Mixed-precision quantization for neural networks based on error limit (Invited)

Yiduo Li; Zibo Guo; Kai Liu; Xiaoyao Sun

doi:10.3788/IRLA20220166

Abstract

The deep learning algorithm based on convolutional neural network exhibits excellent performance, but also brings a complex amount of data and calculation. A large amout of storage and computing overhead has alse become the biggest obstacle to the deployment of such algorithms in hardware platforms.The neural network model quantization uses low-precision fixed-point numbers instead of high-precision floating-point numbers in the original model, which can effectively compress the model size, reduce hardware resource overhead, and improve model inference speed on the premise of losing less precision. Most of the existing quantization methods quantize the data of each layer to the same accuracy, while mixed-precision quantization sets different quantization accuracy according to the data distribution of different layers, aiming to achieve a higher model accuracy under the same compression ratio, but finding a suitable mixed-precision quantization strategy is still very difficult.
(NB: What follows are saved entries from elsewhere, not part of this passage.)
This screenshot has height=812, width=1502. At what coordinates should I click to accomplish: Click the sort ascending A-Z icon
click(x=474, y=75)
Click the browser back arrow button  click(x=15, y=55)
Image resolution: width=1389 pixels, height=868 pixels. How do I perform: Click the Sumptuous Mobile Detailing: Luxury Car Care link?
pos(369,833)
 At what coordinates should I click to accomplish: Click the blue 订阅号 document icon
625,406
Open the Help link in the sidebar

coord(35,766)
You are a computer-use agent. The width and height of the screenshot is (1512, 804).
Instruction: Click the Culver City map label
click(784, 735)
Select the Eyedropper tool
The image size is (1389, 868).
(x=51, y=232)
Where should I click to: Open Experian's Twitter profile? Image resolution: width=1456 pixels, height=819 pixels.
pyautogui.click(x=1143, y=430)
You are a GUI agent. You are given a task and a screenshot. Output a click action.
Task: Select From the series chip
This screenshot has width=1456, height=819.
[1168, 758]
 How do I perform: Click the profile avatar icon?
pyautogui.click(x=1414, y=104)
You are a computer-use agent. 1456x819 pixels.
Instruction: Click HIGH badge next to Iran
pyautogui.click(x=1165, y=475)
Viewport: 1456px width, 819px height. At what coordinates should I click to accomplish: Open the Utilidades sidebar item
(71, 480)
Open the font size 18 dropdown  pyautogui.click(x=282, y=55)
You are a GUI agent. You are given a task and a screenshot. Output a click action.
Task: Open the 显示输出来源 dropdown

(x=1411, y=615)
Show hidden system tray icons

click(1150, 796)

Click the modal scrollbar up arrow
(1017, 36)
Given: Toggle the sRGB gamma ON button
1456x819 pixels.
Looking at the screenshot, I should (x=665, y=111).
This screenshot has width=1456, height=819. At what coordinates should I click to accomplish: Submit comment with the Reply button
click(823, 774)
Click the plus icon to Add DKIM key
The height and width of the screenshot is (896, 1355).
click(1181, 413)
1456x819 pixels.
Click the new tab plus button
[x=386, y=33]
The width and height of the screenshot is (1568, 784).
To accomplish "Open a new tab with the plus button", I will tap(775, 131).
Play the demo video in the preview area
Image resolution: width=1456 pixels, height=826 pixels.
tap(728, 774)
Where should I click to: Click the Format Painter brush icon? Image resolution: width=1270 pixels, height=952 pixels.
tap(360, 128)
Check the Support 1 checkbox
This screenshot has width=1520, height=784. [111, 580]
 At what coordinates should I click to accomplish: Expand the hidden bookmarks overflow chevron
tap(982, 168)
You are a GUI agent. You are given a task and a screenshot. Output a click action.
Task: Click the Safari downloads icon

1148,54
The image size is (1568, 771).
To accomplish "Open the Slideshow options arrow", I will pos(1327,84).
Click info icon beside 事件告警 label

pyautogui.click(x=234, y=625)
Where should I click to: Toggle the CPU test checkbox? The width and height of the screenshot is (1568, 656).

Therefore, a mixed-precision quantization strategy based on error limitation was proposed. By uniformly and proportionally limiting the scaling factors in each layer of the neural network, the quantization accuracy of each layer was determined, and the truncation method was used to linearly quantize the weights and activate to low-precision fixed-point numbers. Under the same compression radio, this method had higher accuracy than the unified precision quantization method. Secondly, the classical object detection algorithm YOLOV5s based on convolutional neural network was used as the benchmark model to test the effect of the method. On the COCO data set and VOC data set, compared with the unified precision quantization, the mean average precision (mAP) of the model compressed to 5 bits was improved by 6% and 24.9%.